Medicaid directors note that COVID-19 has presented both new opportunities and challenges and has also shifted and shaped ongoing Medicaid priorities.
This week, our In Focus section highlights an issue brief from Wakely, an HMA Company, The Basics of Evaluating PBM Contracts, published September 2022. The brief provides an overview of the basic financial elements of a pharmacy benefit manager (PBM) contract. Evaluation of a traditional request for proposals (RFP) or PBM contract should begin with financial analysis of the following four key elements: discount guarantees (typically understood as point-of-sale ingredient costs), dispensing fees, rebate guarantees, and PBM administrative fees. This paper addresses various points of consideration when attempting a financial analysis of these contract elements.

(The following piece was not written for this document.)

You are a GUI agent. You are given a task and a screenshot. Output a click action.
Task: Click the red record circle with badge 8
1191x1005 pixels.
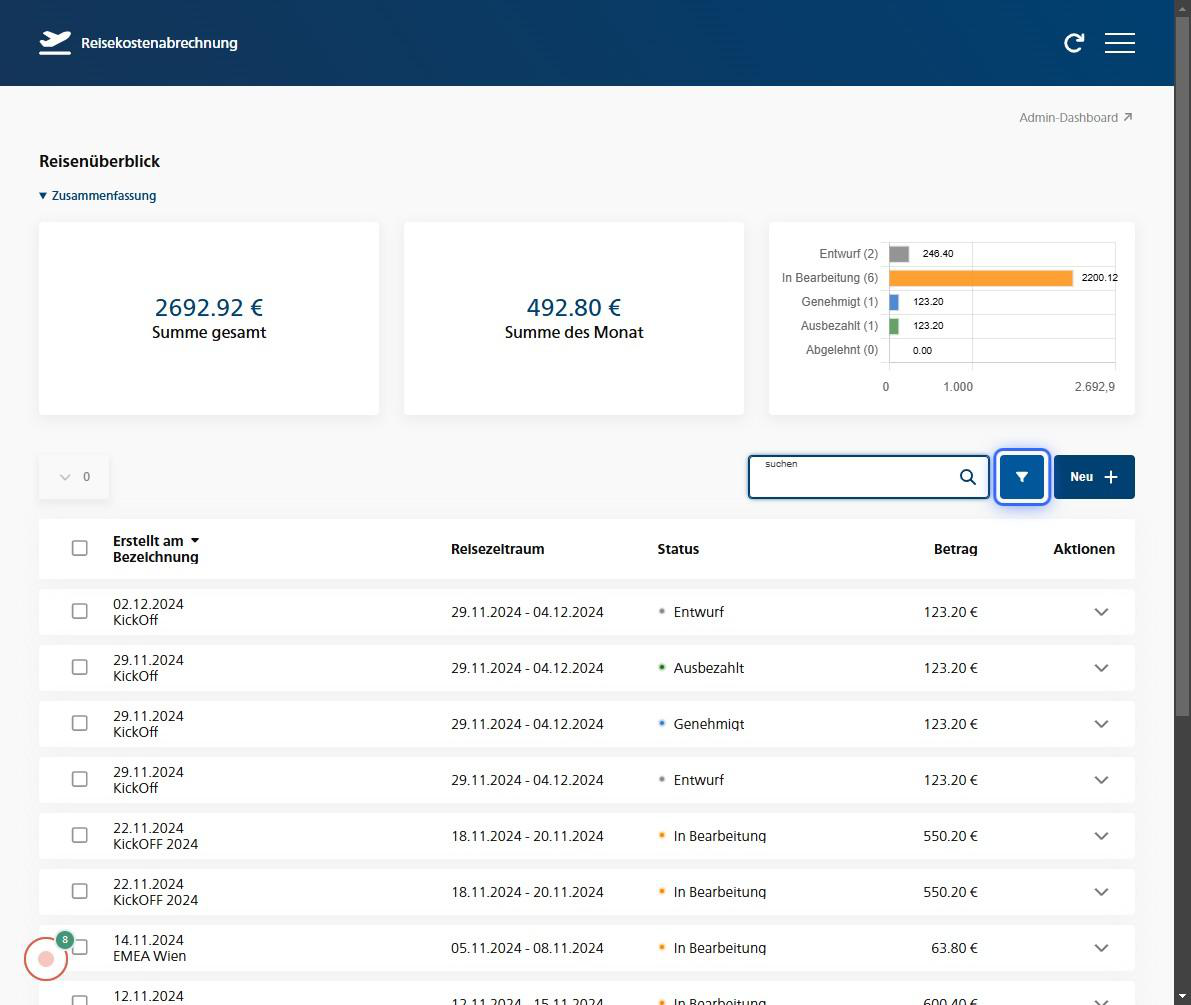point(46,959)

Payors today face unprecedented degrees of complexity when conducting a PBM RFP or evaluating PBM contracts. To stay competitive, payors must navigate an ambiguous and changing pricing environment. That requires a solid understanding of PBM contracting. In a proposal, some PBMs may offer better AWP discounts while other PBMs offer better rebate guarantees. Alternatively, a payor may find a PBM that offers the best discounts and rebates but charges significantly higher administrative fees. Such analysis will consider the impacts of these key components together with historical and projected drug mix. While any PBM analysis must start with the elements discussed in this paper, a complete analysis must dive below the surface and into the fine print underlying these items.